*TASK PROMPT:* Exactly reproduce the lines of the listing below from the one containing "The width and" through the one containing "This screenshot has width=565, height=392.". Skip the images.
****************
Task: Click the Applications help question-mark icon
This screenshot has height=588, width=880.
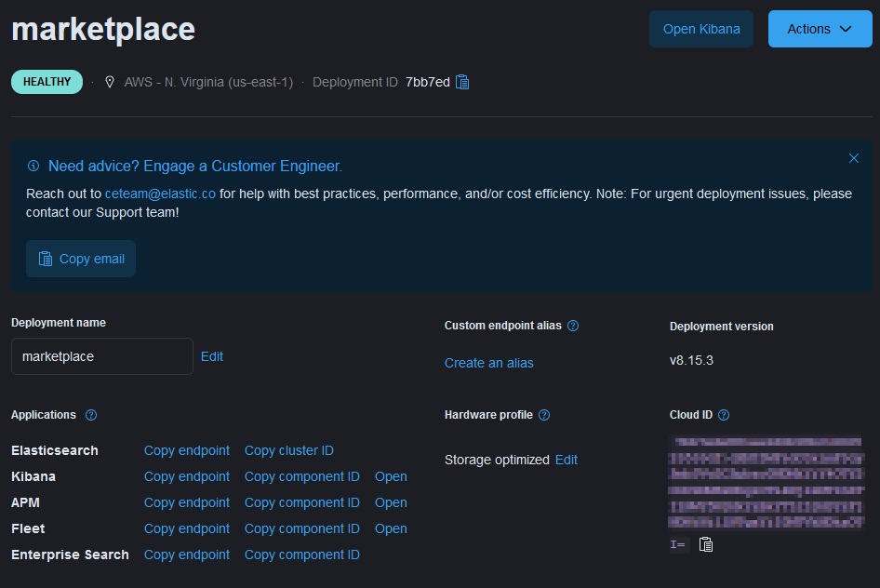Action: [x=91, y=415]
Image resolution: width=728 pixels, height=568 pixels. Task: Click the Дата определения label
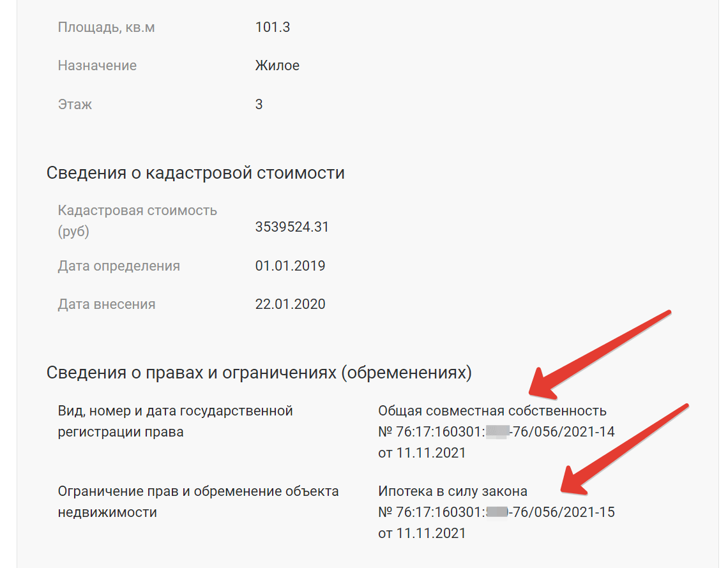point(119,266)
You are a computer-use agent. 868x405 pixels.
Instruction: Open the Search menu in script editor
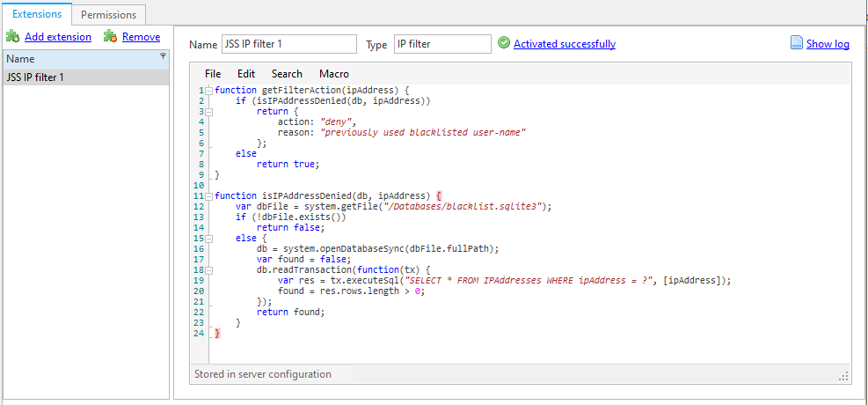click(287, 74)
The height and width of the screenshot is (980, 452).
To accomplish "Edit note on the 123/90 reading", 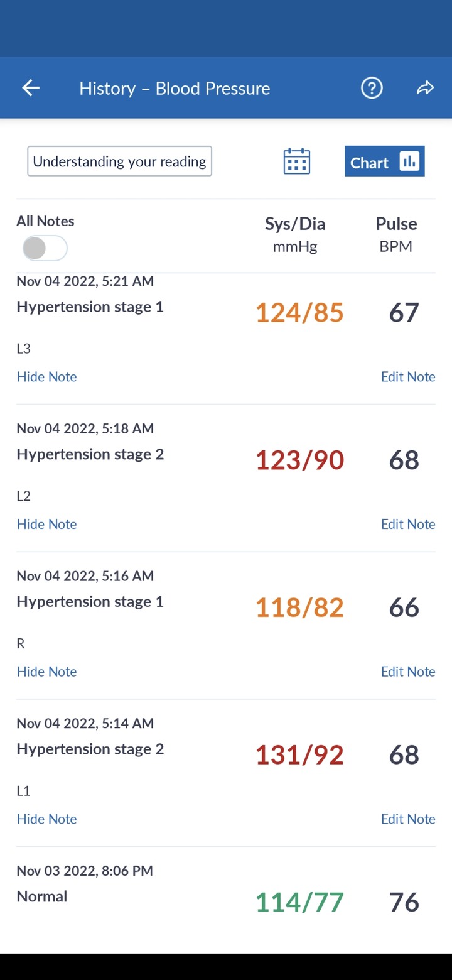I will tap(408, 524).
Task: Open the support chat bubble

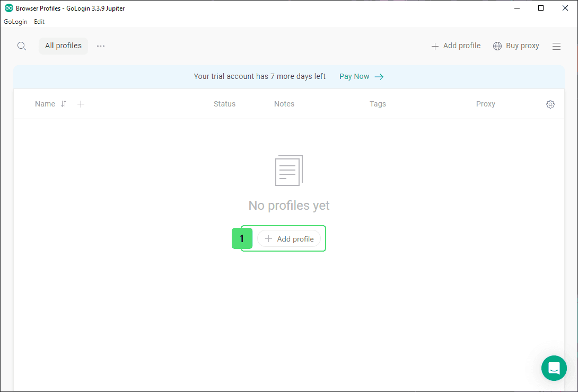Action: pos(554,368)
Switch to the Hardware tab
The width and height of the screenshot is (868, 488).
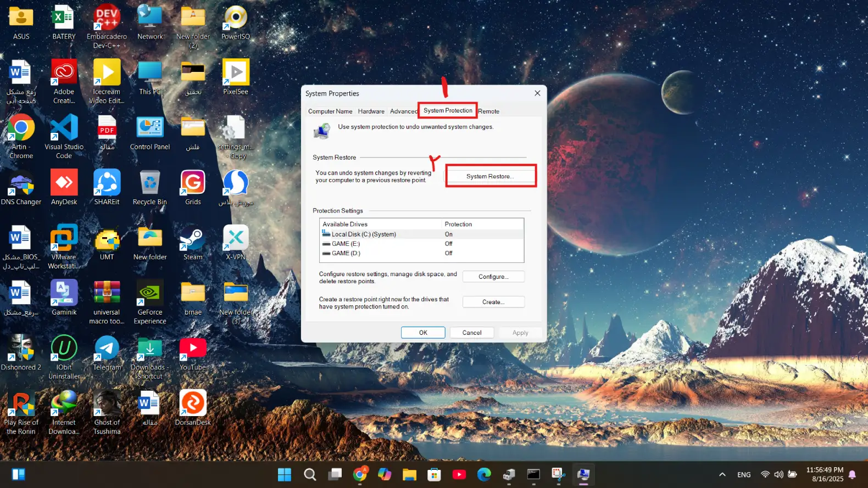(371, 111)
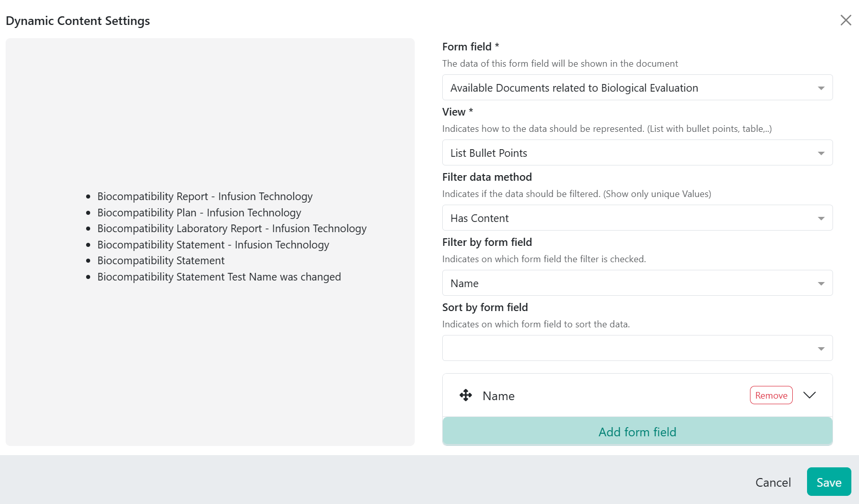The height and width of the screenshot is (504, 859).
Task: Save the dynamic content settings
Action: coord(829,482)
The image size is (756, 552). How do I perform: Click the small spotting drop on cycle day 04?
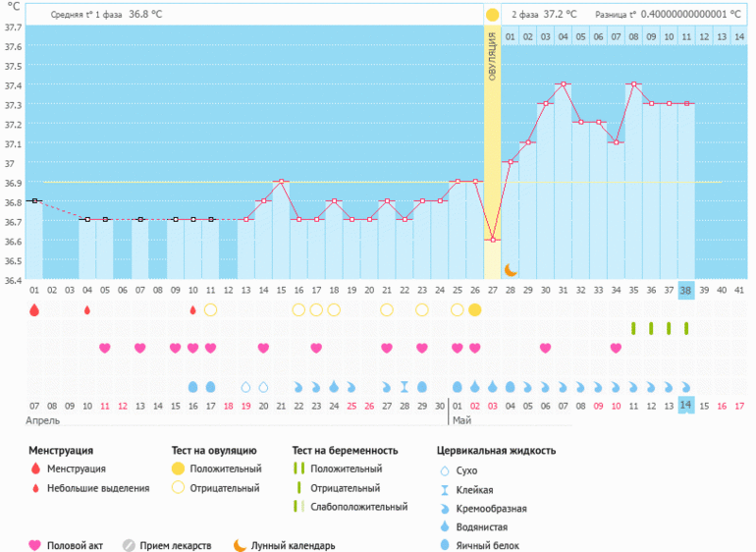click(x=87, y=309)
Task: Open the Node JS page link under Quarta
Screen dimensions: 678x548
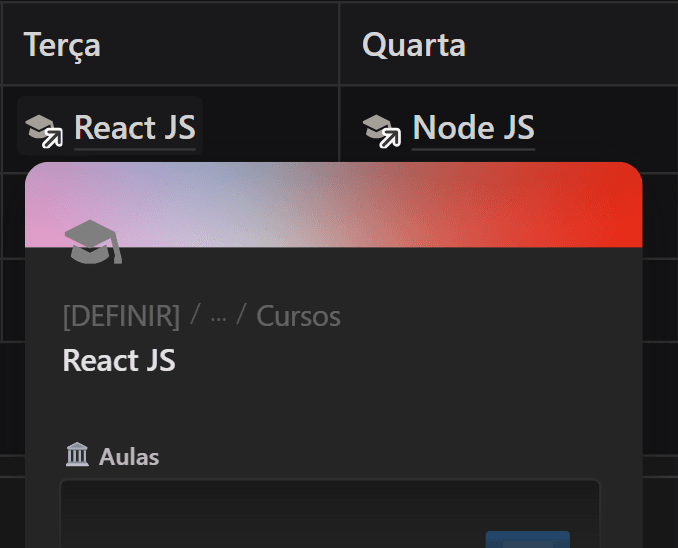Action: [x=473, y=128]
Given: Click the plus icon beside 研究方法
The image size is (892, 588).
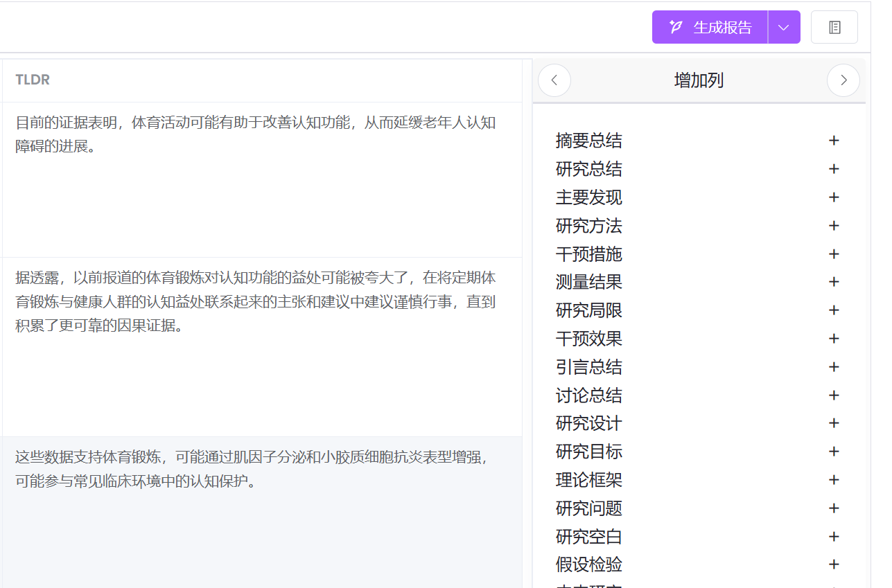Looking at the screenshot, I should pos(834,226).
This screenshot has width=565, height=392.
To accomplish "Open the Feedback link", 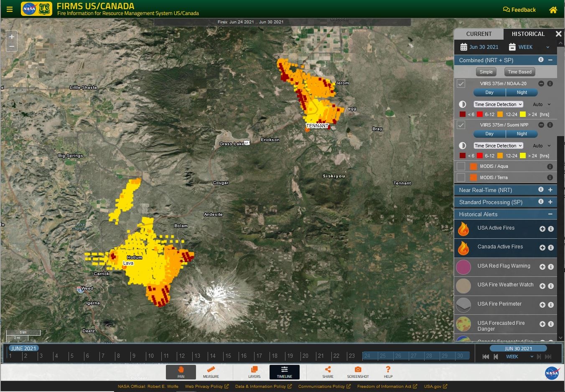I will click(519, 10).
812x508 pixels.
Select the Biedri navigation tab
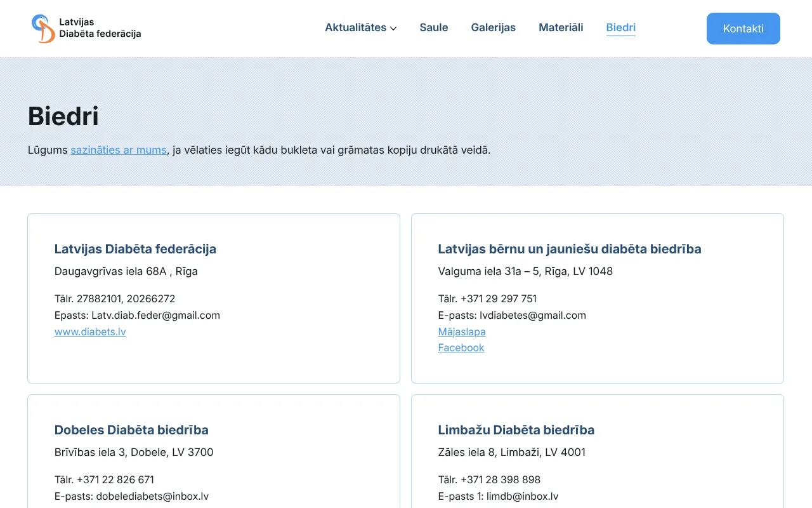click(620, 27)
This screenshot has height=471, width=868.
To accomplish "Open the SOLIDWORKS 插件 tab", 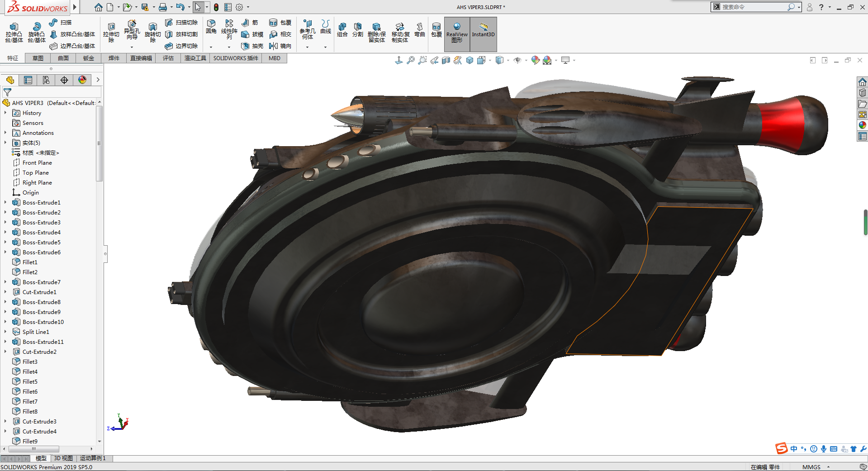I will coord(236,58).
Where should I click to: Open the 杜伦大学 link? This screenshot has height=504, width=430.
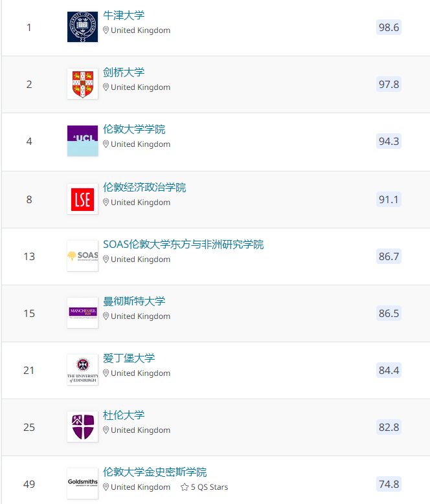click(124, 415)
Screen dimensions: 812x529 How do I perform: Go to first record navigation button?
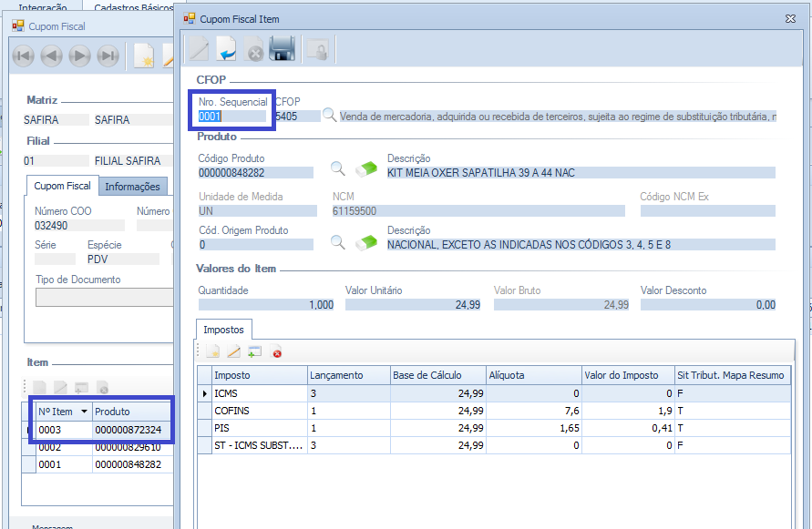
****************
*WRITTEN ANSWER:*
The width and height of the screenshot is (868, 488).
(371, 111)
The height and width of the screenshot is (504, 859).
Task: Save the dynamic content settings
Action: coord(829,482)
The image size is (756, 552). How do I perform: Click the small spotting drop on cycle day 04?
click(x=87, y=309)
Task: Open the Node JS page link under Quarta
Screen dimensions: 678x548
Action: [x=473, y=128]
Given: Click the plus icon beside 研究方法
The image size is (892, 588).
Looking at the screenshot, I should pos(834,226).
This screenshot has width=565, height=392.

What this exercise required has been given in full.